* [Passage provided]
A giant leap for the council, one rather smaller step for the town

Let’s start with good news for a change.  Last week, the leading Conservative councillors took part in an on-line Q and A session about Camberley.  Since we frequently criticise ‘the council’ for its poor communications, we were very pleased by the idea of this event.  What’s more, we learned a number of things from what was said.

A major topic during the session was the council’s purchase of ‘Camberley’s Mall’, which required borrowing about £100 million.  It was reassuring to hear that the loan – around ten times the council’s net annual budget – has to be self-financing, and that future earnings from the shopping centre will be used to reduce our council tax.  We like the sound of that!

camberley-mall

But (and there’s usually a ‘but’) we feel that the purchase won’t, directly, lead to any substantial early change ‘on the ground’.  As we understand it, much of the loan will, initially at least, simply result in a change of ownership. The money won’t, and can’t, for example, be used to upgrade the London Road frontage, which is surely the top priority. However, we look forward to the existing  covered mall being modernised, and to some modifications being carried out.

A detail yet to be resolved is what the mall will be called in future.  Presumably the name ‘The Mall’ will be changed;  it probably belongs to the former owners.  ‘Main Square’ is an obvious possibility – it’s always seemed daft to us that the car park is called ‘Main Square Car Park’, but that, for years, the shopping centre hasn’t been known as ‘Main Square’.  However, we think that a completely new name will probably be adopted to avoid appearing to live in the past.

* [What you need to do]
1. According to the Camberley Mall post, about how much did the council borrow to buy the shopping centre?
2. For each statement, say yes or no depending on whether it agrees with the Camberley Mall post, and quote the words from it that decide the answer. (a) The councillors' Q and A session was held in person. (b) Future earnings from the shopping centre will go toward reducing council tax. (c) The loan money can be used to upgrade the London Road frontage.

* [Data excerpt]

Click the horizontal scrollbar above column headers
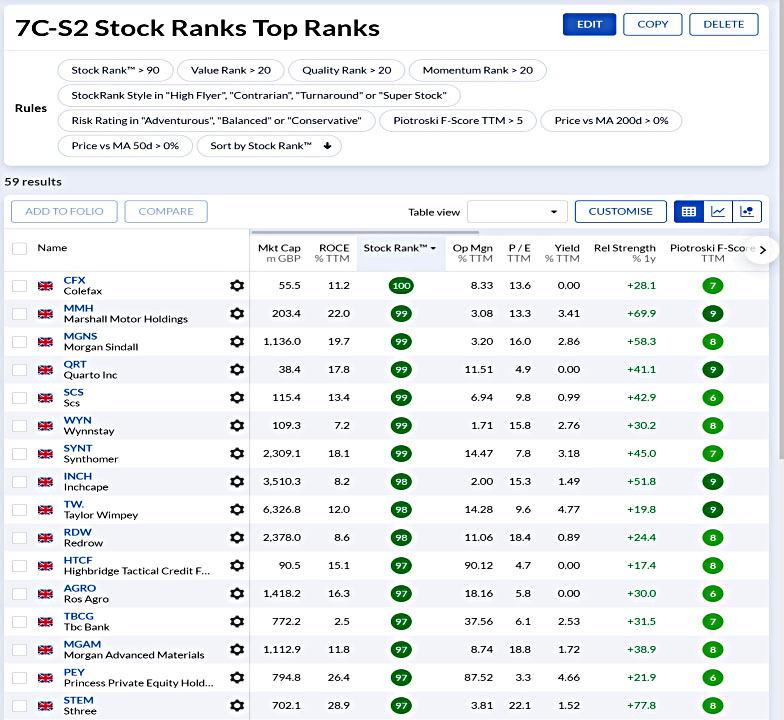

* [Results]
1. About £100 million.

2.
(a) No: "an on-line Q and A session about Camberley"
(b) Yes: "future earnings from the shopping centre will be used to reduce our council tax"
(c) No: "The money won’t, and can’t, for example, be used to upgrade the London Road frontage"